"Yet it’s not the premise to Love, Wedding, Marriage—and its strict romantic view that equates divorce with failure—that is the movie’s biggest flaw. Instead, it’s the way the film uses its premise to indulge the worst romantic-comedy tropes, scenes featuring zany speed-dating, bad karaoke, soap-opera-style revelations, a fake suicide attempt, schmaltzy third-act toasts, multiple uses of the phrase 'once upon a time', dramatic revelations, and wacky marriage therapies, plural. Did I mention that Ava has a three-week deadline to save her parents marriage before their big, surprise 30th anniversary party that she refuses to cancel?
Love, Wedding, Marriage goes for broad, just-shy-of-slapstick humor. Only Mulroney doesn’t have a feel for the right tone, rhythm, or look of a romantic comedy. In one scene, the marriage therapist that Ava sends her parents to—played by Christopher Lloyd in the most disappointing cameo of his ever put to film—has them run through some pre-therapy exercises that includes them hopping around and snorting air through their noses. Surely, this was supposed to be played for comedy.
In reality, there’s nothing really all that funny about watching Jane Seymour and James Brolin flopping around on screen. It’s almost more sad than funny. When Mulroney tries for some more directorial flourishes, he favors the more dramatic series of extreme close-ups, lingering ponderously on Mandy Moore’s face.

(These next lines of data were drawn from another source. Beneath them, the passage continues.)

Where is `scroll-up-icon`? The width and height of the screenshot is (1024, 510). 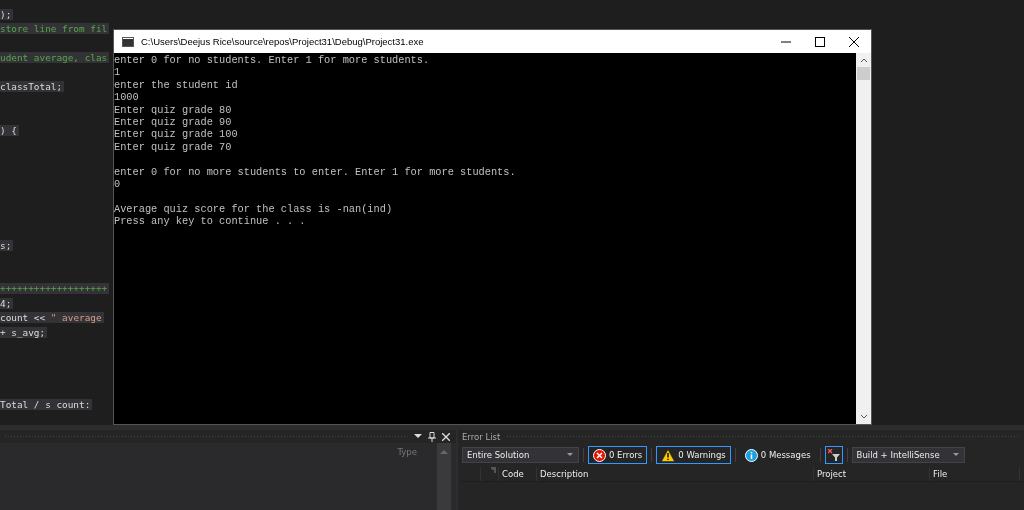
scroll-up-icon is located at coordinates (864, 60).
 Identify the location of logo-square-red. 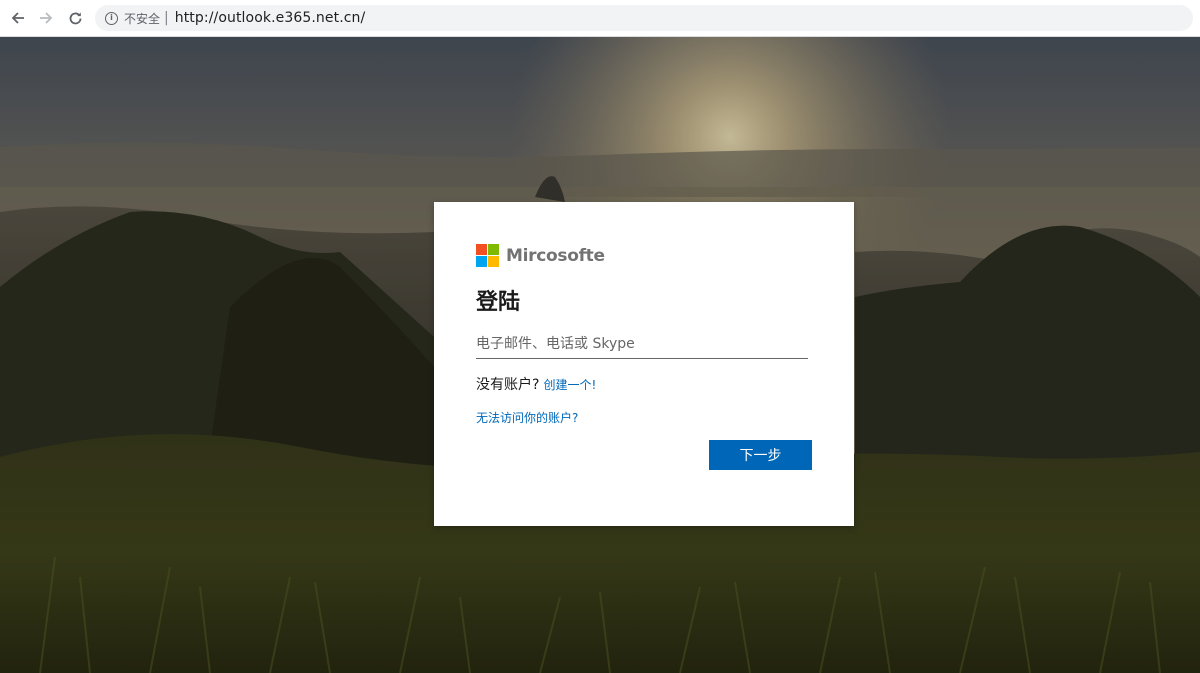
(482, 250).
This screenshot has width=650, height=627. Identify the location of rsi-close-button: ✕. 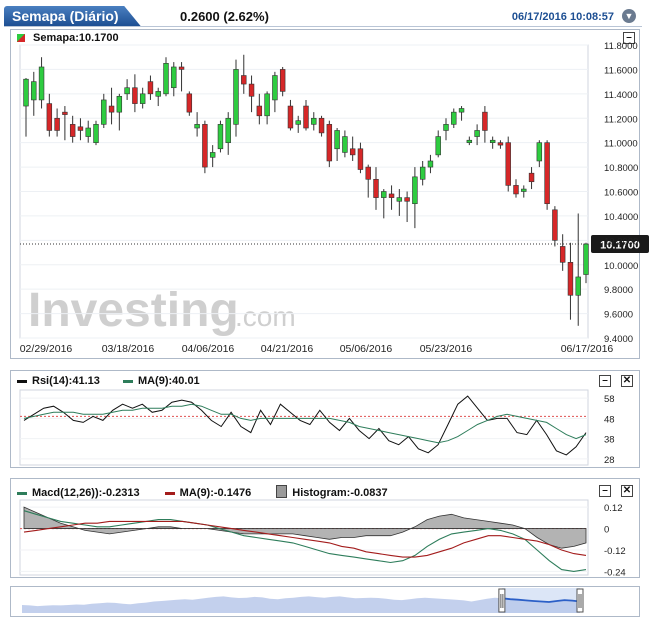
(627, 381).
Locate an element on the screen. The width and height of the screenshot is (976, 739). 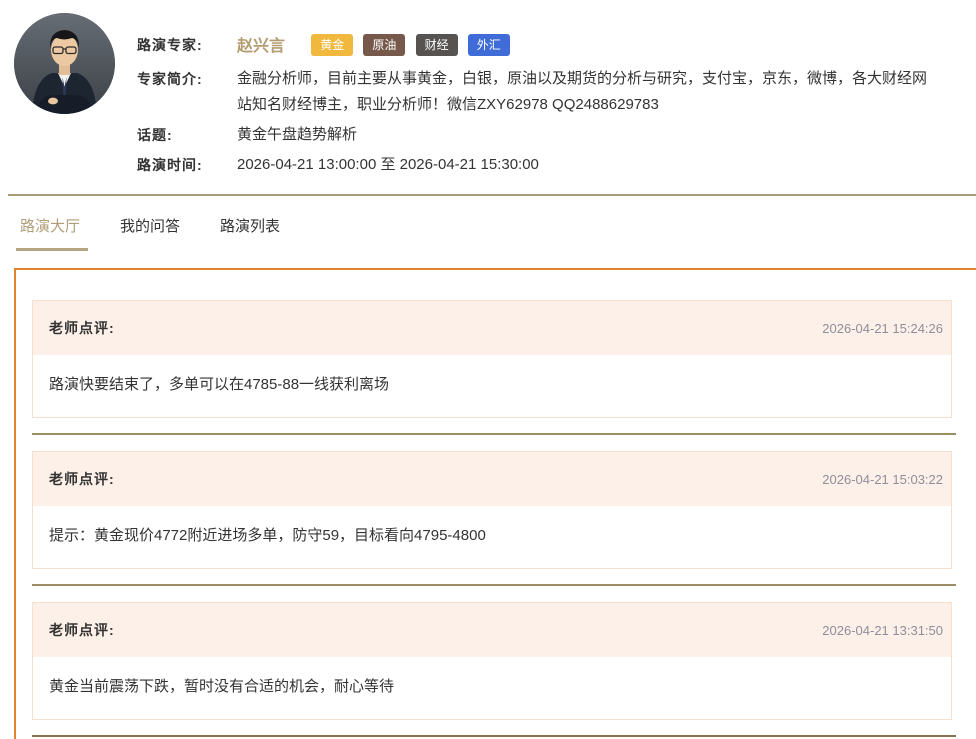
avatar is located at coordinates (64, 64).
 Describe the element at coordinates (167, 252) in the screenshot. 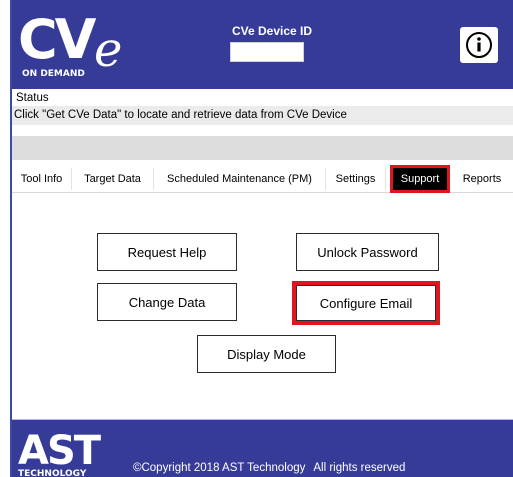

I see `request-help-button: Request Help` at that location.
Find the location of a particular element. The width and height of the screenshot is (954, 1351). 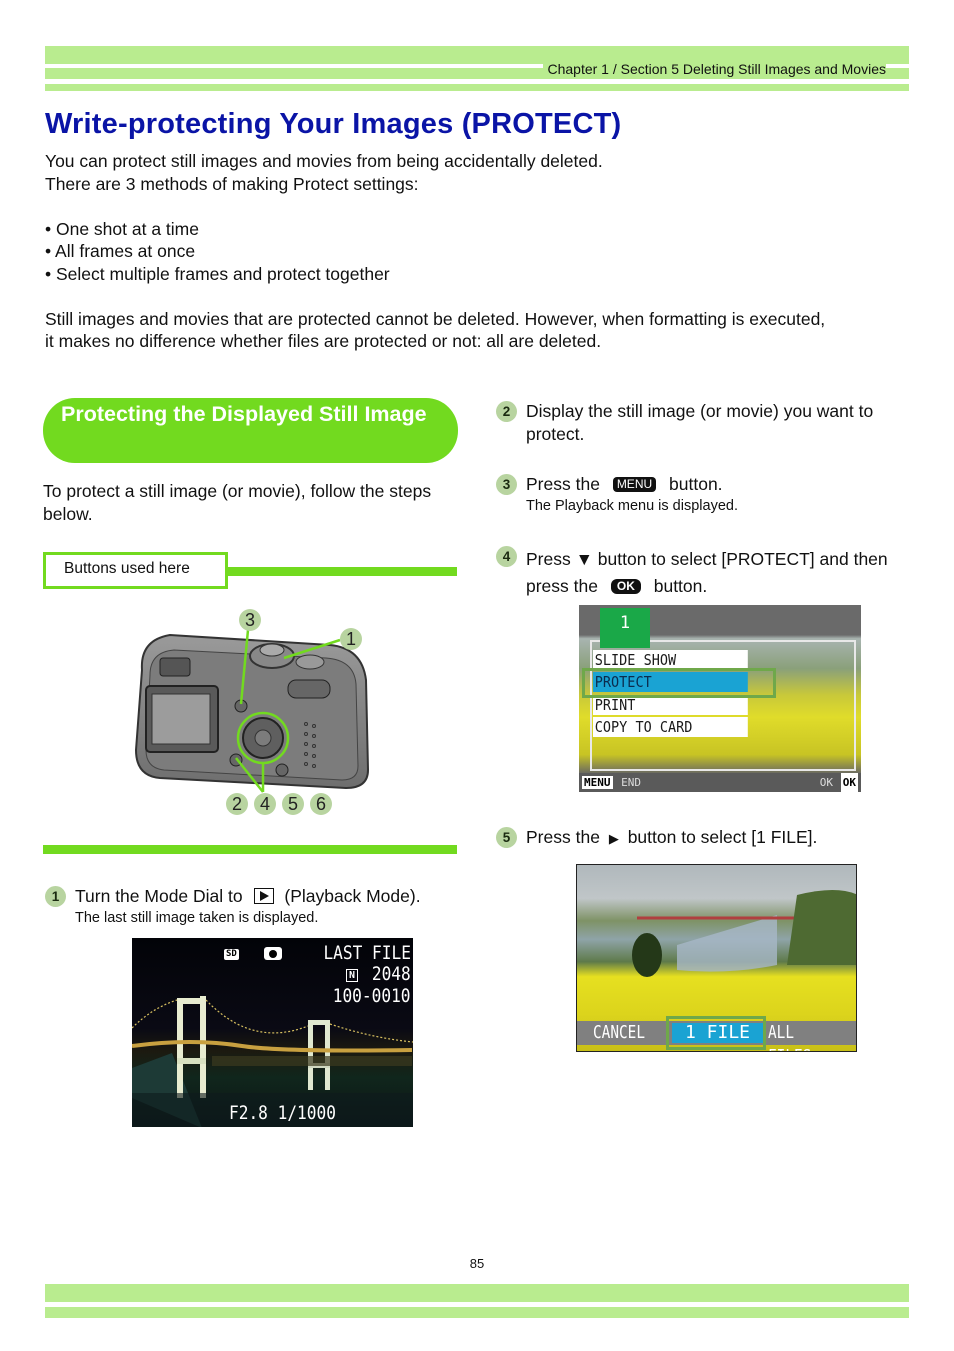

resolution-readout: 2048 is located at coordinates (392, 974).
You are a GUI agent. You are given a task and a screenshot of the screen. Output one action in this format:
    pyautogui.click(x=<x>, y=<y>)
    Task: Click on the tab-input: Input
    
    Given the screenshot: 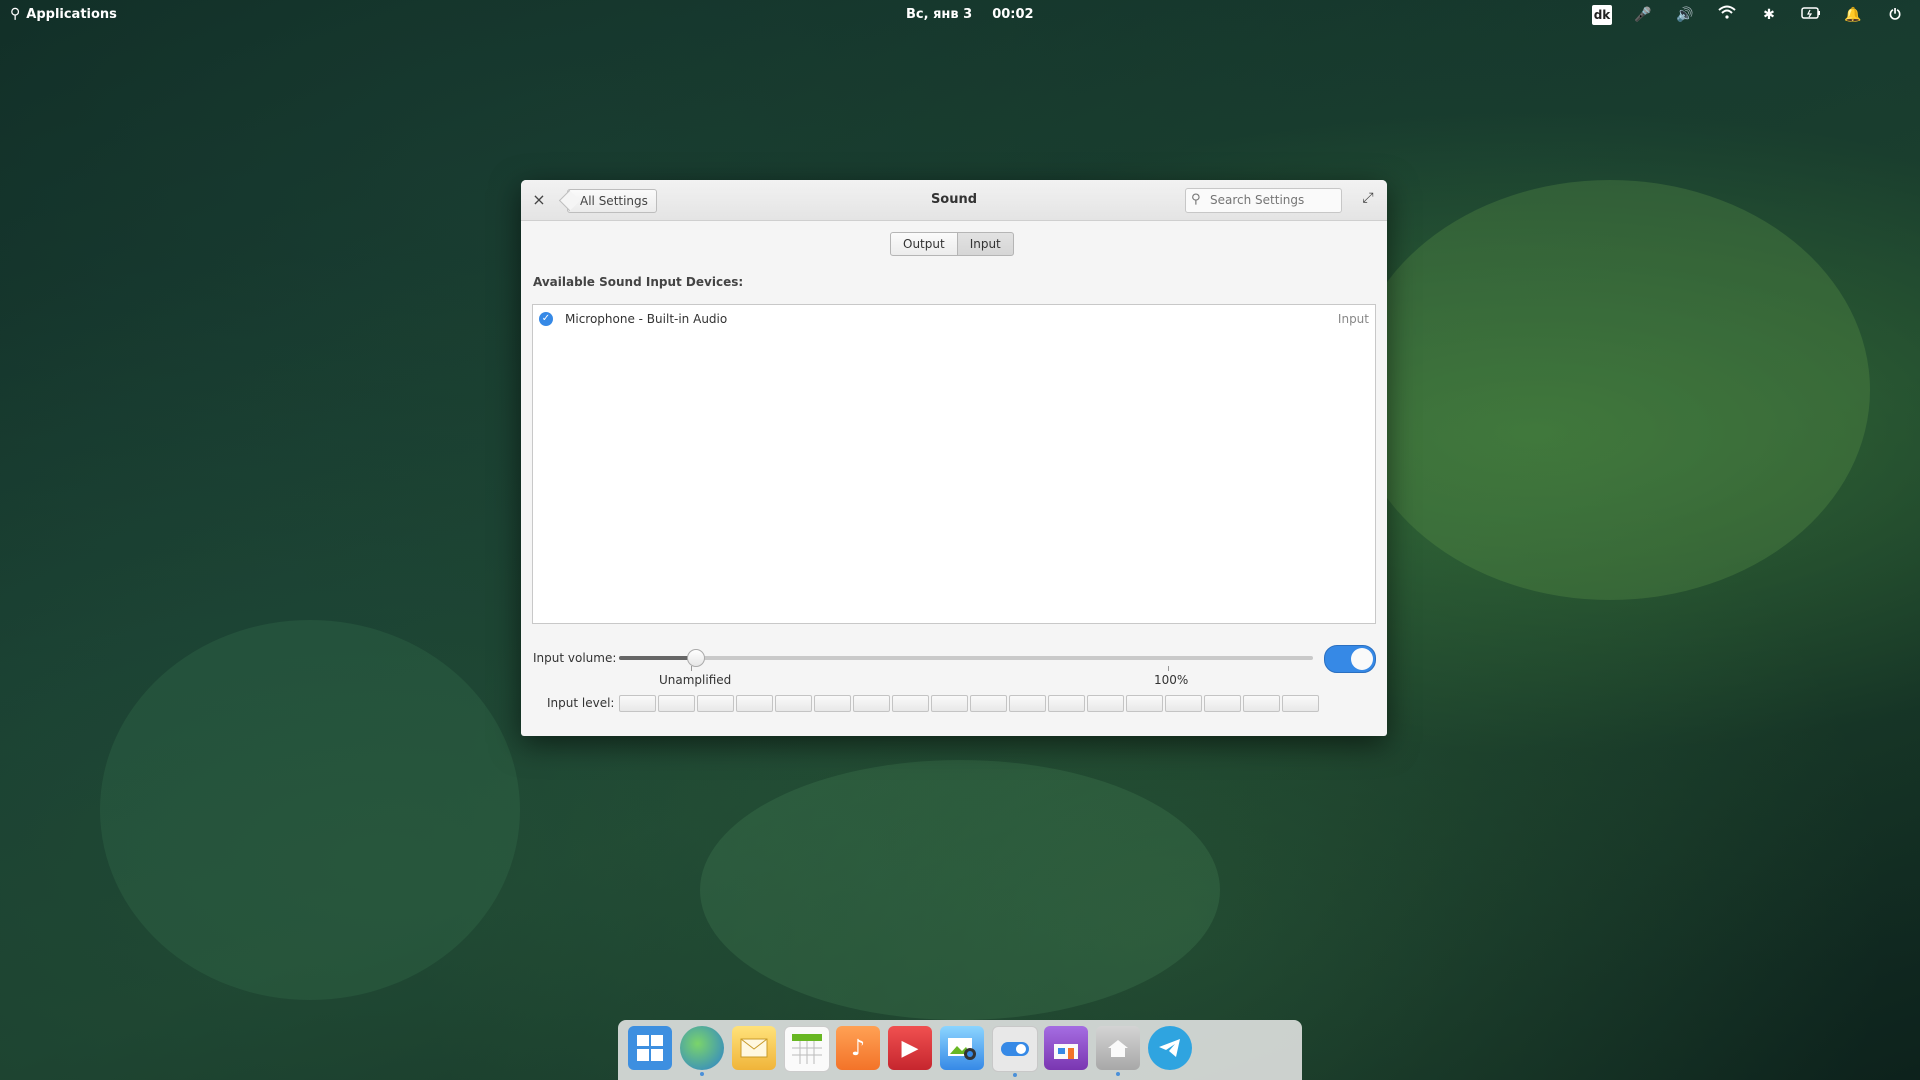 What is the action you would take?
    pyautogui.click(x=986, y=244)
    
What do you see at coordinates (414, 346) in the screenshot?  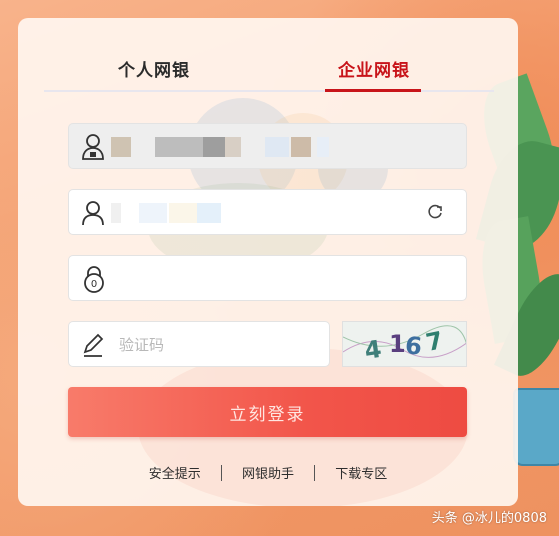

Then again, there isn’t much in the material to elevate with better direction. Much of the dialogue, written by Anouska Chydzik and Caprice Crane of the recent 90210 and Melrose Place reboots, is therapy-speak. People often say exactly what they feel. They talk about fulfillment, prioritizing, and validation. If there is a single least-funny word in the English language, it just might be 'prioritizing'."